Das situações ordinárias do dia a dia, a fim de encontrar beleza nestas rotinas. Dito de outra forma, trata-se de uma porosidade: não vou a lugar algum ou mesmo fico de um ponto fixo observando as coisas, as pessoas, etc esperando que aconteça algo de extraordinário para que meu texto se torne uma espécie de furo de reportagem. O modo de viver cada dia é um exercício que se dá no sensível, e por estar ‘aberto à’ ou ‘aberto para’, a partir desses poros enxergo e escuto encantos onde em geral habita o comum.
De certo modo, acredito ter respondido grande parte dessa pergunta na questão anterior, acrescentaria nesse conjunto, a relação muito íntima com o silêncio (refiro-me há um silêncio interno).
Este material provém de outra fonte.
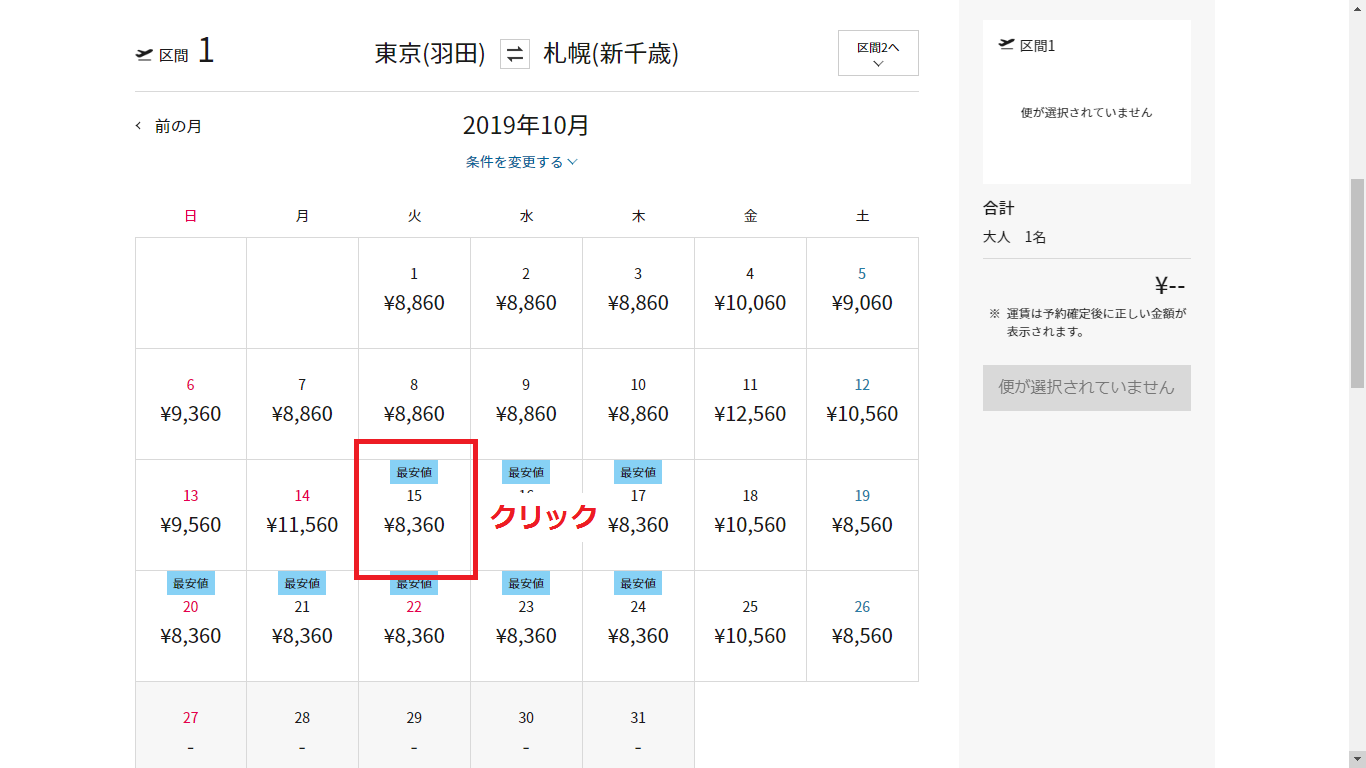This screenshot has height=768, width=1366.
Task: Select Saturday October 5 fare ¥9,060
Action: coord(862,292)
O que você acha que mudou no seu processo de escrita ao longo dos anos? O que você diria a si mesmo se pudesse voltar à escrita de seus primeiros textos?
O nascimento do meu filho é um divisor de águas na minha forma de escrita, também posso dizer que a relação com os dispositivos portáteis e a interatividade alterou bastante a forma de compor. Classificaria dois tipos de textos: um texto mais trabalhado, mais longo, mais testado, mais específico e que se relaciona com um tipo de leitor e outro, pode-se dizer que mais urgente, empático, permeável e que se comunica com outro tipo de consumidor. Mas não acho que um texto, nessa dimensão espaço tempo que vivemos, é necessariamente mais importante que outro. Eles aderem a formas diferentes de produzir identificação ou não.
Apagaria tudo, sem qualquer apego. Não me orgulho de nada que já fiz.
Que projeto você gostaria de fazer, mas ainda não começou? Que livro você gostaria de ler e ele ainda não existe?
O meu 21° livro, mas ainda estou no 15°. Um romance entre meus pais escrito em russo. Dostoievski deveria assiná-lo.